◆ Data rows
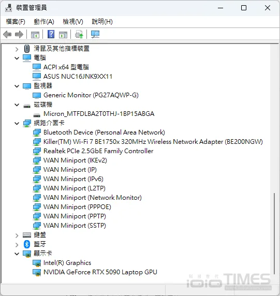Click the vertical scrollbar thumb
Screen dimensions: 280x296
pyautogui.click(x=274, y=233)
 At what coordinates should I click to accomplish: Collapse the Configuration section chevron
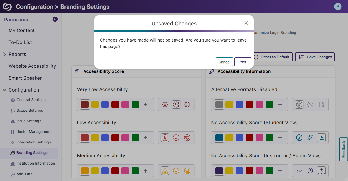click(x=5, y=90)
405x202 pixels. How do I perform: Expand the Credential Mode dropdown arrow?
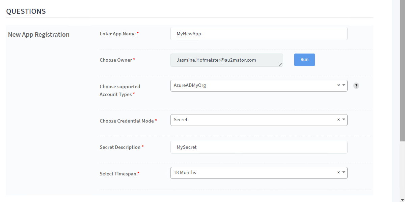(x=344, y=120)
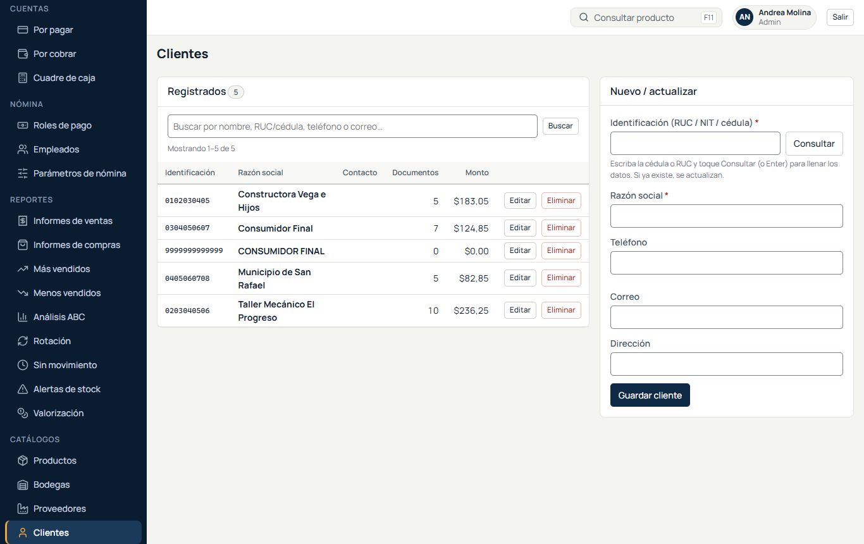Delete Taller Mecánico El Progreso client
This screenshot has height=544, width=864.
click(x=561, y=310)
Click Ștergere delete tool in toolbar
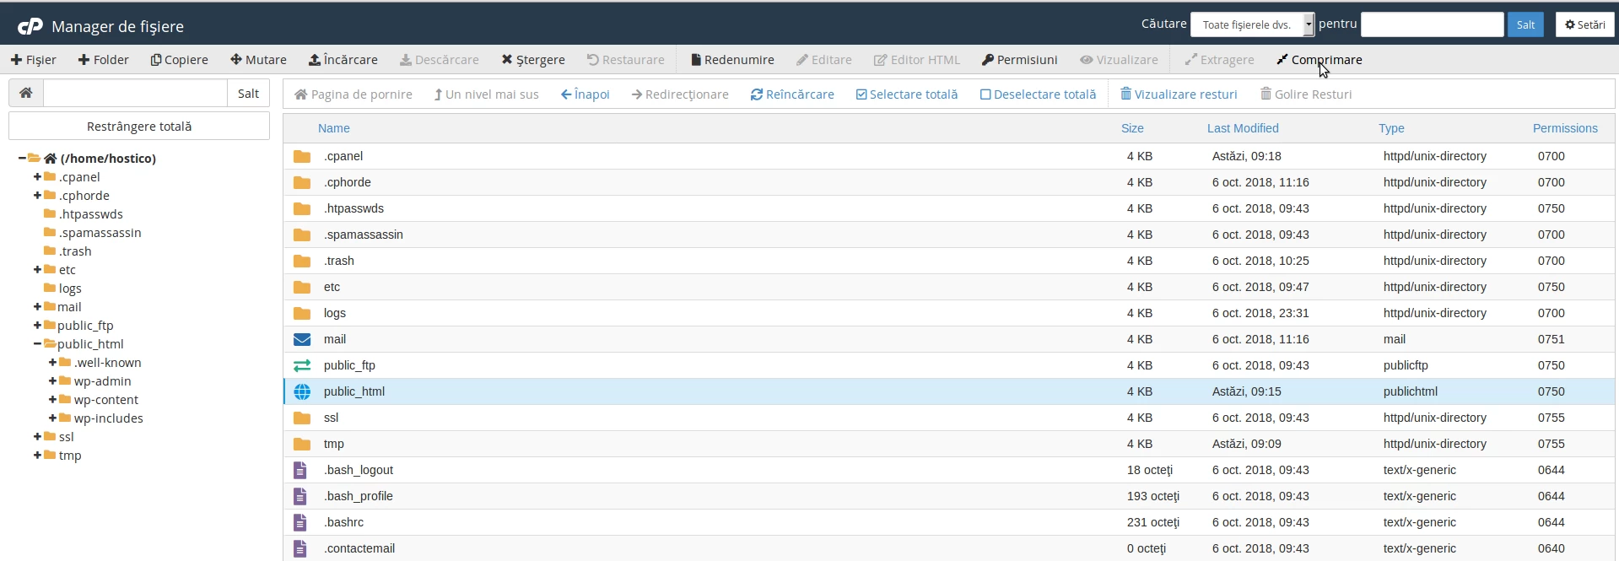This screenshot has width=1619, height=561. [x=532, y=60]
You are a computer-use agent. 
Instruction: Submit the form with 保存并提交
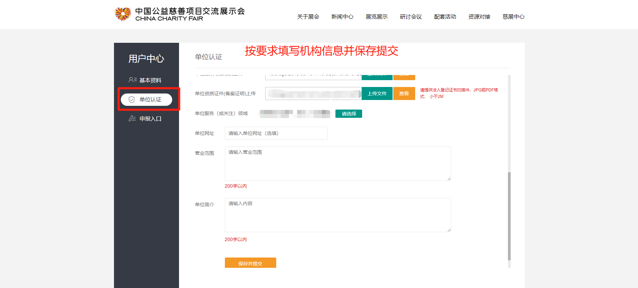[x=250, y=263]
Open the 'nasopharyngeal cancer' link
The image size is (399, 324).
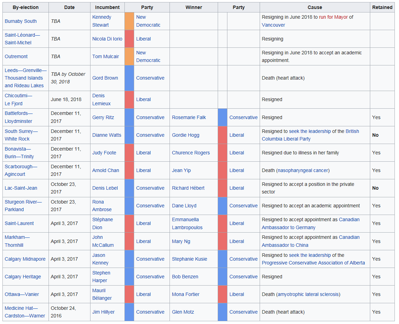[303, 170]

◆ Stated problem
Convert all of the entries above into a numbered list with one line per item and no blank lines, leaving the pictures out.

◆ Response to the exercise
1. Click the vertical scrollbar thumb
2. Screen dimensions: 280x296
3. pyautogui.click(x=274, y=233)
4.  At what coordinates should I click to accomplish: Collapse the Configuration section chevron
5. click(x=5, y=90)
6. 405x202 pixels. How do I perform: Expand the Credential Mode dropdown arrow?
7. (x=344, y=120)
8. Delete Taller Mecánico El Progreso client
9. This screenshot has height=544, width=864.
10. click(x=561, y=310)
11. Click Ștergere delete tool in toolbar
12. This screenshot has width=1619, height=561. [x=532, y=60]
13. You are a computer-use agent. 
14. Instruction: Submit the form with 保存并提交
15. [x=250, y=263]
16. Open the 'nasopharyngeal cancer' link
17. The image size is (399, 324).
18. [303, 170]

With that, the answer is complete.